══ Selection

In two-dimensions, one can vary a Gaussian in more parameters: not only may one vary a single width, but one may vary two separate widths, and rotate: one thus obtains both circular Gaussians and elliptical Gaussians, accordingly as the level sets are circles or ellipses.

A particular example of a two-dimensional Gaussian function is

f(x,y) = A e^{- \left(\frac{(x-x_o)^2}{2\sigma_x^2} + \frac{(y-y_o)^2}{2\sigma_y^2} \right)}.

Here the coefficient A is the amplitude, xo,yo is the center and σx, σy are the x and y spreads of the blob. The figure on the right was created using A = 1, xo = 0, yo = 0, σx = σy = 1.

In general, a two-dimensional elliptical Gaussian function is expressed as

f(x,y) = A e^{- \left(a(x - x_o)^2 + 2b(x-x_o)(y-y_o) + c(y-y_o)^2 \right)}

where the matrix

\left[\begin{matrix} a & b \\ b & c \end{matrix}\right]

is positive-definite.

════

In the passage on two-dimensional Gaussians, why can a Gaussian be either circular or elliptical? Answer in one to three sentences. The data placed after this text comes from an unrelated source.

══ Data extract

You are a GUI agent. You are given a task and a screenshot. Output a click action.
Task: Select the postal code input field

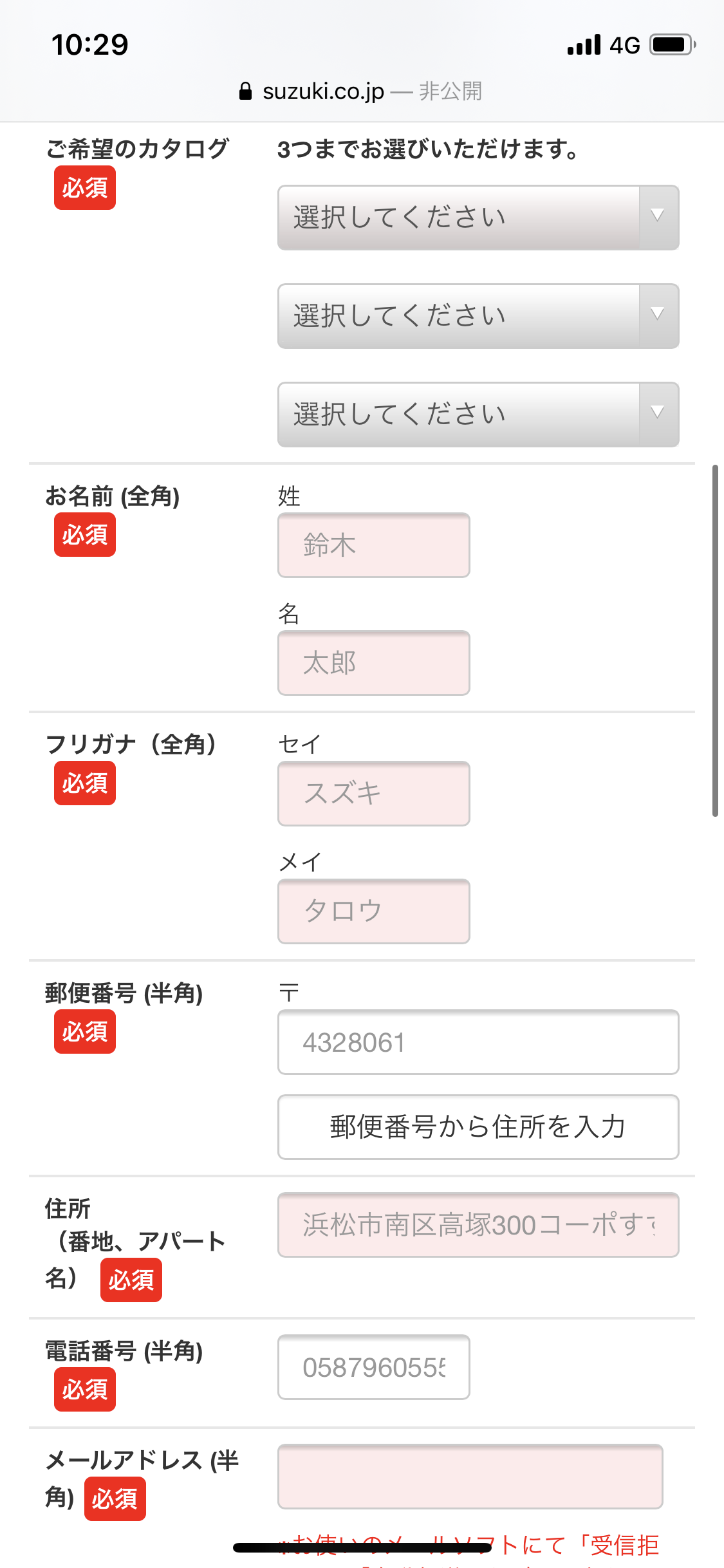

════

Problem solution
In two dimensions a Gaussian can vary in more parameters: it can have two separate widths and can also be rotated. It is circular or elliptical depending on whether its level sets are circles or ellipses.